In subsequent years, Prommis expanded its operations nationwide by buying the back-office operations of other major foreclosure law firms, according to a recent Securities and Exchange Commission filing made by the company in connection with a planned initial stock offering.
According to that June filing, Prommis now generates revenue by providing services like document processing to the same law firms that handle nearly all of the foreclosures initiated by the loan servicers with whom Prommis works.
In a telephone interview, Prommis’s general counsel, Richard J. Volentine Jr., said that the company did not split fees with its affiliated law firms and that those fees were paid directly to those firms by the loan servicers.
In its S.E.C. filing, Prommis alerted potential investors that it could face challenges from bar associations, prosecutors or homeowners that its relationship with its law firms constituted the “unauthorized practice of law” or involved “impermissible fee sharing” arrangements.
Prommis also stated in that filing that any steps that slowed the pace of foreclosures, like government programs that helped homeowners renegotiate loans, would hurt its revenue.
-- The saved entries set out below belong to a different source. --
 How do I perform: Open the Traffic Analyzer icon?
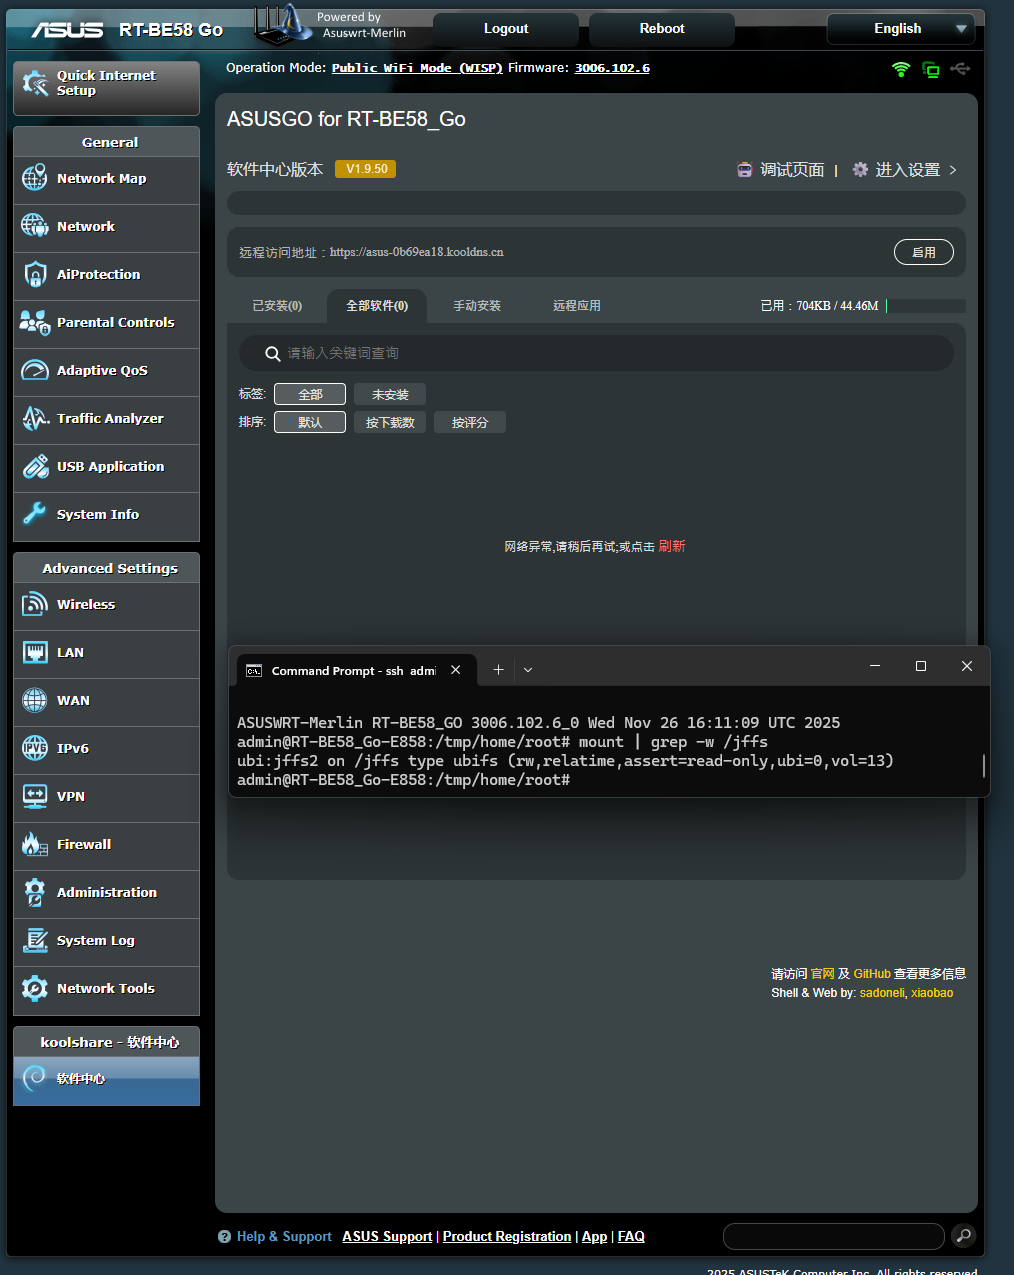pyautogui.click(x=35, y=418)
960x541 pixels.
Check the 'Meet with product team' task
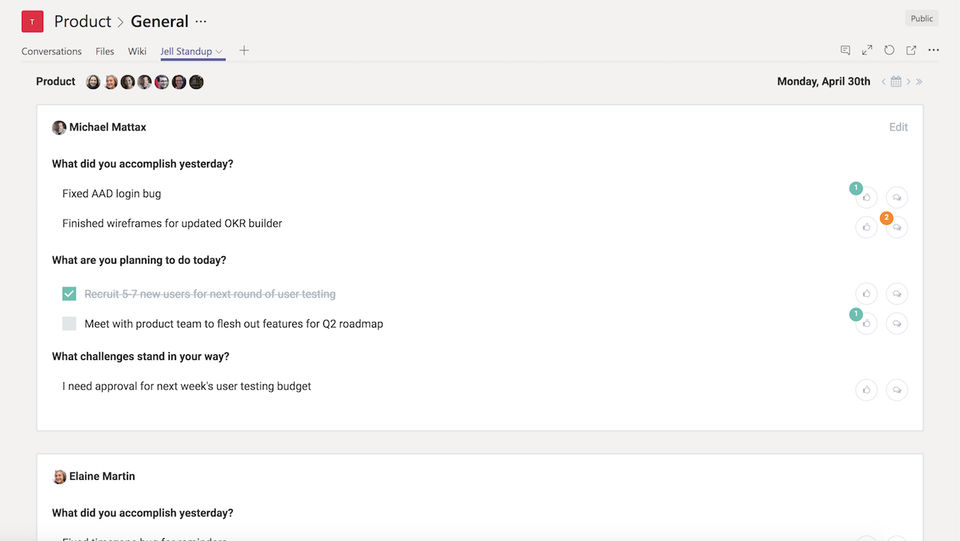[x=69, y=324]
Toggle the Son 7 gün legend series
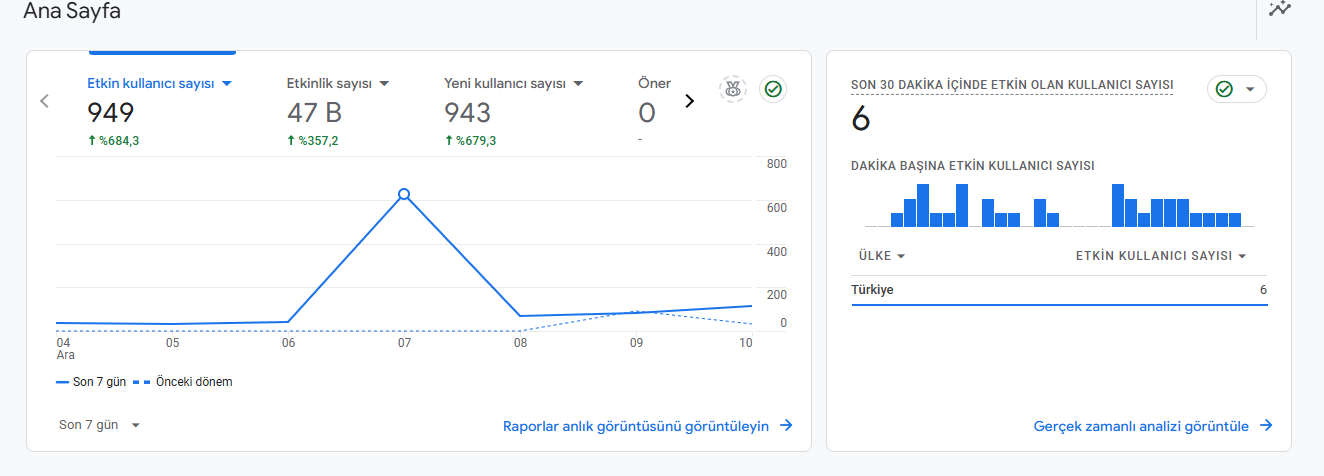Screen dimensions: 1324x476 point(91,382)
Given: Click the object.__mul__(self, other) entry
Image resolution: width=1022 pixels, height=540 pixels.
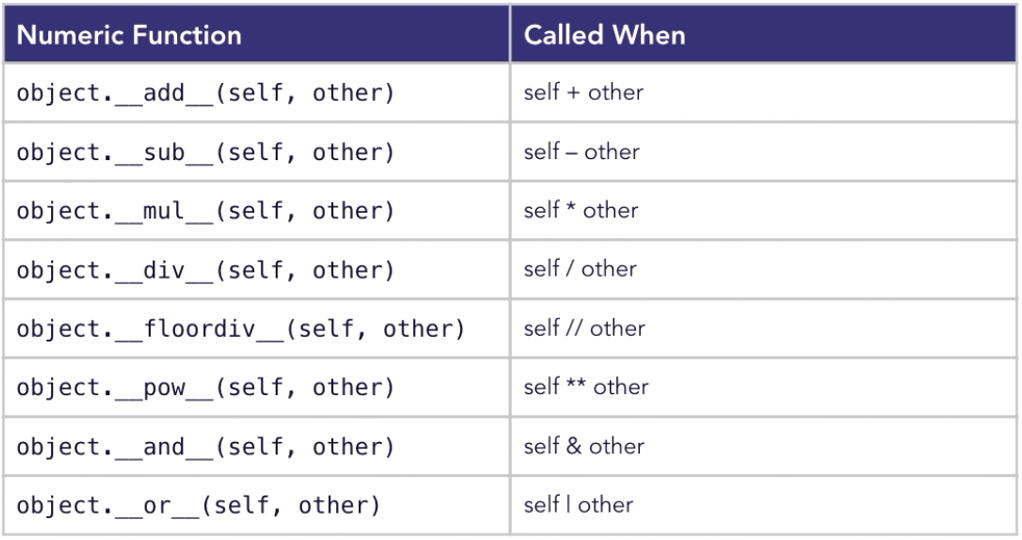Looking at the screenshot, I should (206, 211).
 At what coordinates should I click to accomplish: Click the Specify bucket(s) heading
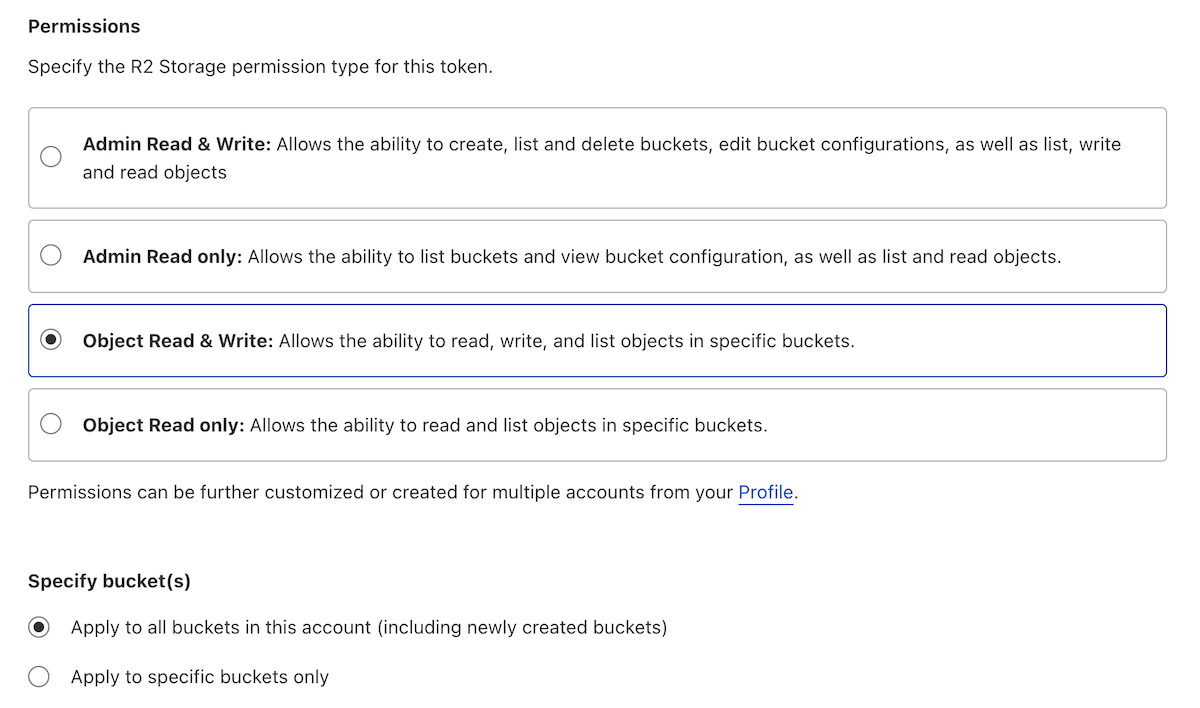(109, 580)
Julie Creswell contributed reporting.
Filed under: bubble, CDO, CORRUPTION, currency, Eviction, foreclosure, GTC | Honor, Investor, Mortgage, securities fraud | Tagged: Ares Capital, David J Stern, FTV Capital, Great Hill Partners, Hunt Leibert Jacobson, Iowa attorney general, Lender Processing Services, LPS, Pillar Processing, Prommis, Steven J Baum, Tailwind, Tom Miller, unauthroized practice of law, UPL, Volentine | 10 Comments »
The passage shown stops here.